Zelie will be 6 months old at the end of June (how??) and is delightful and placid and has an amazing crow-like squawk during the rare moments of non-placidity. She sleeps pretty great both day and night and just rolls with the punches as they come. Someone asked me her nap schedule recently and I had to laugh because what is a nap schedule? And can I get one for myself somewhere? She is the most chill and pleasant baby and never really cries unless she is in the car between 3-4 pm (#carpooltrauma) or very dirty. She loves water and had her first dip in the pool last weekend and was smitten.

She is sleeping through the night-ish in her own room and alternates passing out in the swing with being laid down flat on her back, still swaddled but with arms free, and falling asleep completely on her own. She just pivots and adjusts. Life is grand with her, and none of the problems (ahem, except for that pregnancy weight) that I’m currently puzzling over have anything to do with her. It’s more of a threshold of chaos that we’ve crossed over and can’t seem to find our way back. Yet. I know I’ll read this a year from now and laugh because things will have settled so much and there’ll be new and bigger fish to fry with my super effective worry, but for now it’s the lbs and the lack of sleep and a general ambient noise level of 140 decibels that are really giving me a run for it.

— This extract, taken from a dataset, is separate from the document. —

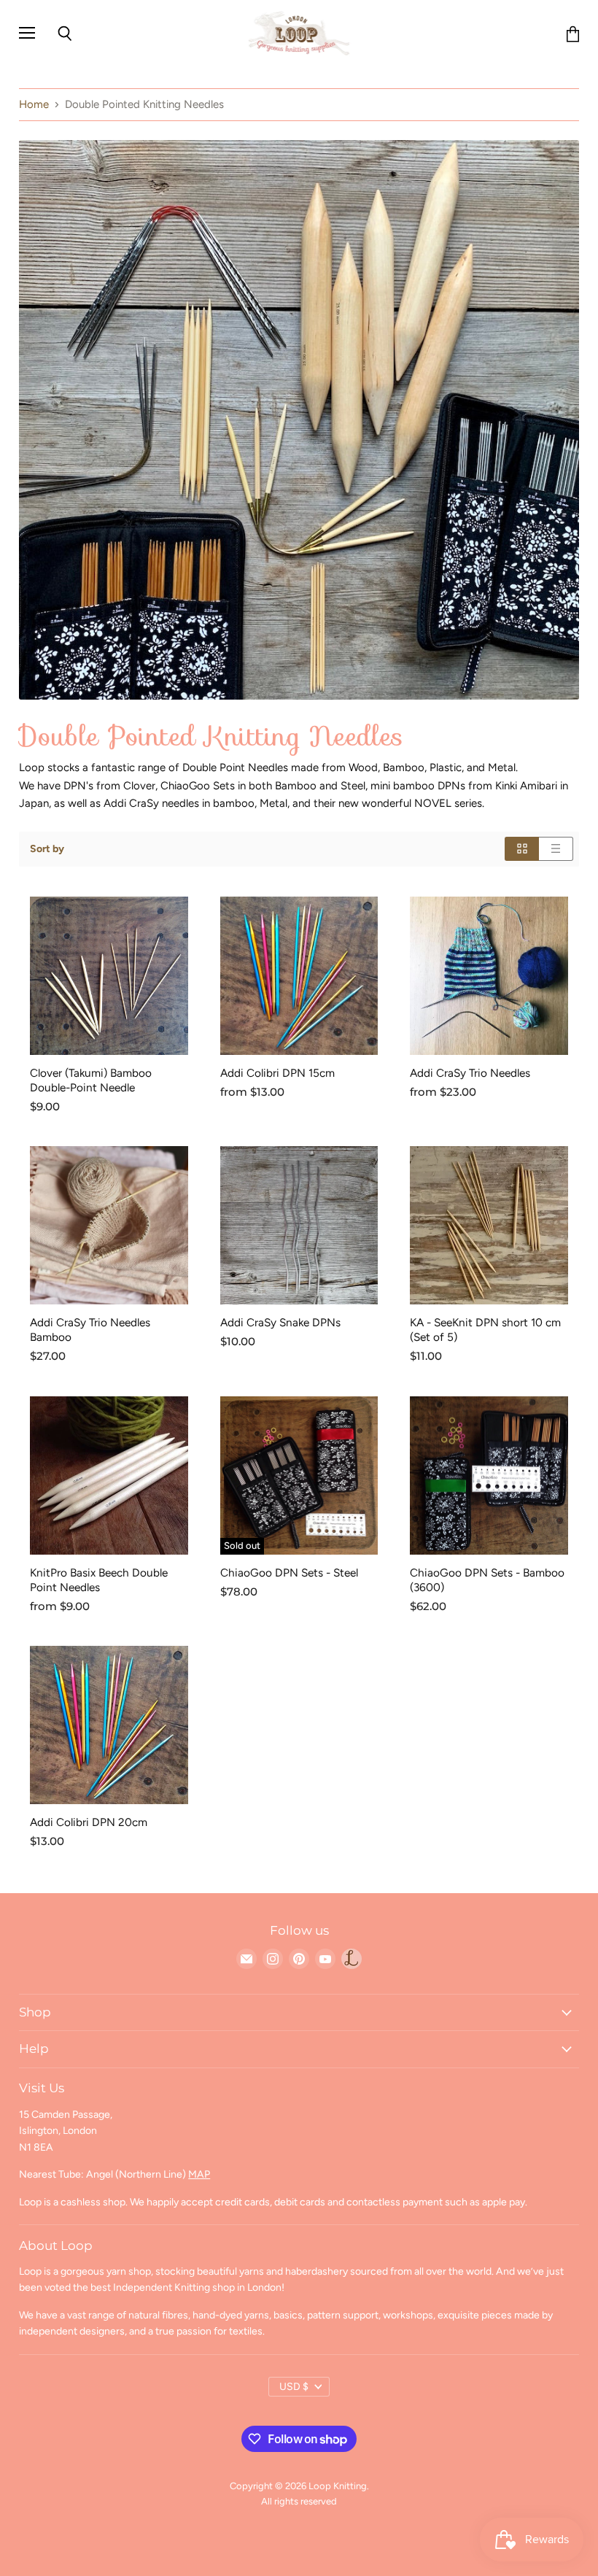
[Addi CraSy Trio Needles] (489, 976)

On a closing personal note, my parents just arrived in Arizona to say goodbye to my last living grandparent, my Grandma Jean, who is in her final hours. She’s my dad’s mom and is the only grandparent I had much of a relationship with, including letters and emails back and forth over the years. She was also kind/crazy enough to let my sister and I stay on her sailboat for a 3-week stint when she and my grandad were cruising down in Mexico and we were sneaky, angsty teenagers. Señor Frog’s, anyone? If you would remember her in your prayers today and pray for the Lord’s mercy upon her, and that my parents make it to her bedside in time to say goodbye, I’d be so grateful.

Whew, how was that for a good old fashioned, high word count random bit of mommy blogging? Guess I’ve still got it.

*Not all big families are Catholic, and not Catholics have big families. If the HV series I’ve been running has demonstrated anything, I hope it’s the reality that not all couples who are open to life are blessed to actually have their children with them this side of heaven. We are humbled by what God has entrusted us with, and also, completely overwhelmed.